**WHAT IS NEEDED:** Pull out the rows below word for word, from the line containing "element. This screenshot has height=819, width=1456." through the line containing "Plot bar charts is", with both of those lines included.

**DATA IN THIS EXERCISE:**
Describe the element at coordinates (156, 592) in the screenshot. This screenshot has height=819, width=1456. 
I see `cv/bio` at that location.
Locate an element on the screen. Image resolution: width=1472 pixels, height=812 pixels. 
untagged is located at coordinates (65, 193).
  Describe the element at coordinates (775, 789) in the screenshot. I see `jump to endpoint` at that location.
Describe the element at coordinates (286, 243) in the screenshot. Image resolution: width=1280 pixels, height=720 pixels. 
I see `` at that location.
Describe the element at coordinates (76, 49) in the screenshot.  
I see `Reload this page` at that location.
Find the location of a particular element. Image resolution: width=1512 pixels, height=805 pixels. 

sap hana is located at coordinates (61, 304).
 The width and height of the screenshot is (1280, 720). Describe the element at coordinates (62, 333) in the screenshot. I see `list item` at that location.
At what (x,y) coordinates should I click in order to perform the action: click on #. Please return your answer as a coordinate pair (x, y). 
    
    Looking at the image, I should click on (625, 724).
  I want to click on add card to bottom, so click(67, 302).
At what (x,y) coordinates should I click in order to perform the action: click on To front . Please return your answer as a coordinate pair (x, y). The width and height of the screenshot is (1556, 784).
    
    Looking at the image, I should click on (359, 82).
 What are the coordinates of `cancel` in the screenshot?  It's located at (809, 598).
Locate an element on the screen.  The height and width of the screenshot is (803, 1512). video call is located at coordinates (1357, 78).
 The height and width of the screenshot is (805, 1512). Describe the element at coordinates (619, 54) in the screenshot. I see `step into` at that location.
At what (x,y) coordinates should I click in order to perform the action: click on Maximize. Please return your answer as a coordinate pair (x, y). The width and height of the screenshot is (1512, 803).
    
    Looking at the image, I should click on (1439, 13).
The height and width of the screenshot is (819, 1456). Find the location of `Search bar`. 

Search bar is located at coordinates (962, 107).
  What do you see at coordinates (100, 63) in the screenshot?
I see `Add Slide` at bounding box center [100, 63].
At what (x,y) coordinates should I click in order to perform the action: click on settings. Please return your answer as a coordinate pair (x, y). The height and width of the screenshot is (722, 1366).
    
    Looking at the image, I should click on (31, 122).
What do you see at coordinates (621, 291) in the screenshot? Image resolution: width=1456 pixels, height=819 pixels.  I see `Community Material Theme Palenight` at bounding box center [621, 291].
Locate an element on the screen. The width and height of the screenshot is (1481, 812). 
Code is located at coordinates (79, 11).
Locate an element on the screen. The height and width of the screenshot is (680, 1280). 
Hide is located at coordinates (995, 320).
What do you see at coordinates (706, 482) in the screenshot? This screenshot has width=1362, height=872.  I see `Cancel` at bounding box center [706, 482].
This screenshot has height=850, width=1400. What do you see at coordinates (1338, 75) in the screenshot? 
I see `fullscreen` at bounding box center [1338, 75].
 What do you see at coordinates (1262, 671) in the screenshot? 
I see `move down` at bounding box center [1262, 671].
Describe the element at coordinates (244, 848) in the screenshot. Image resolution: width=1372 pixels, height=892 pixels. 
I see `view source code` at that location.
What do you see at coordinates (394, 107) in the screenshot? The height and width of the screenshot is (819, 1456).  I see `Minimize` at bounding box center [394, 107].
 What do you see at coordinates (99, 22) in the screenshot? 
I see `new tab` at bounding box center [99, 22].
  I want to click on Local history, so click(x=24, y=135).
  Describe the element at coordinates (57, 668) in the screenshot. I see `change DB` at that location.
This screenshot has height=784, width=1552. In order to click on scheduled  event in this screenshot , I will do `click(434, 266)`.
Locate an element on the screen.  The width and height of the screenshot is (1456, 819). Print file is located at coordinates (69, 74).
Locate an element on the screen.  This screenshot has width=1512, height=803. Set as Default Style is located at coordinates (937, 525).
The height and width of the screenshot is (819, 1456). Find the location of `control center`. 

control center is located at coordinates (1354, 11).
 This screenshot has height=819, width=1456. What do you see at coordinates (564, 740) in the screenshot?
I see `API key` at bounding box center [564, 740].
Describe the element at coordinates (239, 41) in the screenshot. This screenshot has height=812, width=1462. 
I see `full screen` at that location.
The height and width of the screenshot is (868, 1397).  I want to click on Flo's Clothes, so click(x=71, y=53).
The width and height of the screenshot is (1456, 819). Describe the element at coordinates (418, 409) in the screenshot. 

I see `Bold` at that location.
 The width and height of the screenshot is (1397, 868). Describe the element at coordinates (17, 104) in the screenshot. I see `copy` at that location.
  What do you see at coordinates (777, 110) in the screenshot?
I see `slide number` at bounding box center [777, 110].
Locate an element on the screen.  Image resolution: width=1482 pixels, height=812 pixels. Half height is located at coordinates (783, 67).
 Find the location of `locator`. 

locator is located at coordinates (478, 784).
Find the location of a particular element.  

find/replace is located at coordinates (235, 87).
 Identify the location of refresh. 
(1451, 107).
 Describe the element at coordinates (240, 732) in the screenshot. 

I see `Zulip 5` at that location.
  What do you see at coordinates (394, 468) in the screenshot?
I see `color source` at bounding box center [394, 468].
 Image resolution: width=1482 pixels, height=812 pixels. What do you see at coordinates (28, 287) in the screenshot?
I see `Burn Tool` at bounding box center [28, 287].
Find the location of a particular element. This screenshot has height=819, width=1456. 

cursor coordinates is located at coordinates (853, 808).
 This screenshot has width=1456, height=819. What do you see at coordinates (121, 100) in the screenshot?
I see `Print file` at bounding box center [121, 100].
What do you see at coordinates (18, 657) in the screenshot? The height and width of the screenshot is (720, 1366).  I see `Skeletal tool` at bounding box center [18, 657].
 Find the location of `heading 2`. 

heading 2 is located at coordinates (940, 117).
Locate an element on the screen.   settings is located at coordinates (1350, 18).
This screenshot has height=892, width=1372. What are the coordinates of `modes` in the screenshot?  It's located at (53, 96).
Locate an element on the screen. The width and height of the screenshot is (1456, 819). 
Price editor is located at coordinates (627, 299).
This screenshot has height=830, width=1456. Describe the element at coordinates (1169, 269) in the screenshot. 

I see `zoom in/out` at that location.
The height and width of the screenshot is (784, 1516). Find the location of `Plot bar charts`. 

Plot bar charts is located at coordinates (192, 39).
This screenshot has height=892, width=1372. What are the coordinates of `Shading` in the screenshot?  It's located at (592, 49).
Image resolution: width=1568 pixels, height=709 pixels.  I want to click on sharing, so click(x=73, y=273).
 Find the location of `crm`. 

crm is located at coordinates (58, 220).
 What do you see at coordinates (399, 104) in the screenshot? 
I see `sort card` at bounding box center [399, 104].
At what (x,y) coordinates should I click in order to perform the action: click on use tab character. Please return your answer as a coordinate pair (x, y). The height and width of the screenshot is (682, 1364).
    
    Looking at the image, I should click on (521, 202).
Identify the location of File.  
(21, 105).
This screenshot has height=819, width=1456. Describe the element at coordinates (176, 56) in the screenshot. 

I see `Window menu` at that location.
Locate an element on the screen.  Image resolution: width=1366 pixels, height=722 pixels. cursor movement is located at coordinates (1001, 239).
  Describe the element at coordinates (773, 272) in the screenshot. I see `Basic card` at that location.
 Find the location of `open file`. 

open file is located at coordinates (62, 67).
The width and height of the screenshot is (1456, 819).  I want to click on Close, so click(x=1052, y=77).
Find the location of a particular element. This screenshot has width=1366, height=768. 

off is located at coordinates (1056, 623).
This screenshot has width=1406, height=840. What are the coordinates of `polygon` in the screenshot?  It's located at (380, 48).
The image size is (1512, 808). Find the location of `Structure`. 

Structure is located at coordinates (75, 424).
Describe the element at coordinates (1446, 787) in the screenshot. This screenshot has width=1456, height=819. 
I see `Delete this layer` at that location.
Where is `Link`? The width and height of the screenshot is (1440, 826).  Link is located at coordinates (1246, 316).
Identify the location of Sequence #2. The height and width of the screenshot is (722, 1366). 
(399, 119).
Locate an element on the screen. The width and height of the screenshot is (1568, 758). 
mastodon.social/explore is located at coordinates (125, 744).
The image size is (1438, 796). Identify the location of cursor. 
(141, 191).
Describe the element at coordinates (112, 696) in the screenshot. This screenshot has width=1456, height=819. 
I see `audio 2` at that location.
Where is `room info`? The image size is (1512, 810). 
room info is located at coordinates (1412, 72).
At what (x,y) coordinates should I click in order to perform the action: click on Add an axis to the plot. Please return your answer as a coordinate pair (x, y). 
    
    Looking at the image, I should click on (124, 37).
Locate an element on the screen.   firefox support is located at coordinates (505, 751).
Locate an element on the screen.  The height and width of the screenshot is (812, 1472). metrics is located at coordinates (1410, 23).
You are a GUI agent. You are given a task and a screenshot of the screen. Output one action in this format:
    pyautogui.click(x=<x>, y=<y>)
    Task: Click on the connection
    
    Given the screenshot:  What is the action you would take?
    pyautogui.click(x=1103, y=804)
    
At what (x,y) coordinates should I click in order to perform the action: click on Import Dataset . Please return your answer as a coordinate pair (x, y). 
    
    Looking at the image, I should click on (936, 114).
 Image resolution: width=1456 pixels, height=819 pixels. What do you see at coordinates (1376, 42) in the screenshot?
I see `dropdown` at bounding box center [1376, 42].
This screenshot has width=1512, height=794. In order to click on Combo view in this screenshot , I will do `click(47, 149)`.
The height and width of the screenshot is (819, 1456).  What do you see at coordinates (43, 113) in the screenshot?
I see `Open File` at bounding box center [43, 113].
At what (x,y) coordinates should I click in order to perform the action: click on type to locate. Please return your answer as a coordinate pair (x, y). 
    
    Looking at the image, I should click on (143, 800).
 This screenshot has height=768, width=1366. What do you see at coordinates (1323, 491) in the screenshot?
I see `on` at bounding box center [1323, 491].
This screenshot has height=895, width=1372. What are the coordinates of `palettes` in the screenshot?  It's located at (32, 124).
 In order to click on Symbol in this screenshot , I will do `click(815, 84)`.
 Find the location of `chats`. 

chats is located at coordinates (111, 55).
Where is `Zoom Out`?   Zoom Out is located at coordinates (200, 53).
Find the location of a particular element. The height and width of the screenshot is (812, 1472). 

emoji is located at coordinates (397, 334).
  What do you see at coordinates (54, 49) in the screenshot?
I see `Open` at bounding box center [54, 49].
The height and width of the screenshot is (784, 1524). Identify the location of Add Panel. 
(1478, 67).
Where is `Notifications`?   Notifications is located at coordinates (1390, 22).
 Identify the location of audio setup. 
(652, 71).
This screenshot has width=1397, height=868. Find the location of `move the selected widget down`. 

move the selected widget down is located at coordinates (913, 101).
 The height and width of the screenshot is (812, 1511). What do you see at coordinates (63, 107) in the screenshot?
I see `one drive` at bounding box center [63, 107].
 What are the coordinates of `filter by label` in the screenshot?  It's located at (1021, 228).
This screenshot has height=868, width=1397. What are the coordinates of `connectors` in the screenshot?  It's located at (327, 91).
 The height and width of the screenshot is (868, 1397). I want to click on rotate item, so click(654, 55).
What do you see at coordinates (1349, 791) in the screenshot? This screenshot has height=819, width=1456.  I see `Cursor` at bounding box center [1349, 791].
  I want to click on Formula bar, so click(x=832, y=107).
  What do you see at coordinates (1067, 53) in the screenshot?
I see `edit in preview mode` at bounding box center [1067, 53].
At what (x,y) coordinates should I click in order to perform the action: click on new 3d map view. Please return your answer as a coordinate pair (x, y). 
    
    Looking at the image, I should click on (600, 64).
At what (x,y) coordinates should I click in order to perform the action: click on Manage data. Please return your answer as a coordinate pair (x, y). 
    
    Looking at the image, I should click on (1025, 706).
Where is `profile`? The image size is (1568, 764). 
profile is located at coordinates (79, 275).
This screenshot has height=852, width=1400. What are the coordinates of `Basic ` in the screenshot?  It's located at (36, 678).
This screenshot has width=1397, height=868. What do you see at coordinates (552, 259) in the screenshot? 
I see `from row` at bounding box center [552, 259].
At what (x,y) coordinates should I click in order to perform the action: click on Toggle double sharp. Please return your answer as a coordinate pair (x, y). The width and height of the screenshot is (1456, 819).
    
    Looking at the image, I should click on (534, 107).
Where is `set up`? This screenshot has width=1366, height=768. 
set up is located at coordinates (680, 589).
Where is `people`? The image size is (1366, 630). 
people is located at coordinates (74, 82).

**RESPONSE:**
Find the location of a particular element. This screenshot has height=819, width=1456. 

cursor coordinates is located at coordinates (853, 808).
 This screenshot has width=1456, height=819. What do you see at coordinates (121, 100) in the screenshot?
I see `Print file` at bounding box center [121, 100].
What do you see at coordinates (18, 657) in the screenshot? The height and width of the screenshot is (720, 1366).  I see `Skeletal tool` at bounding box center [18, 657].
 Find the location of `heading 2`. 

heading 2 is located at coordinates (940, 117).
Locate an element on the screen.   settings is located at coordinates (1350, 18).
This screenshot has height=892, width=1372. What are the coordinates of `modes` in the screenshot?  It's located at (53, 96).
Locate an element on the screen. The width and height of the screenshot is (1456, 819). 
Price editor is located at coordinates (627, 299).
This screenshot has height=830, width=1456. Describe the element at coordinates (1169, 269) in the screenshot. 

I see `zoom in/out` at that location.
The height and width of the screenshot is (784, 1516). Find the location of `Plot bar charts`. 

Plot bar charts is located at coordinates (192, 39).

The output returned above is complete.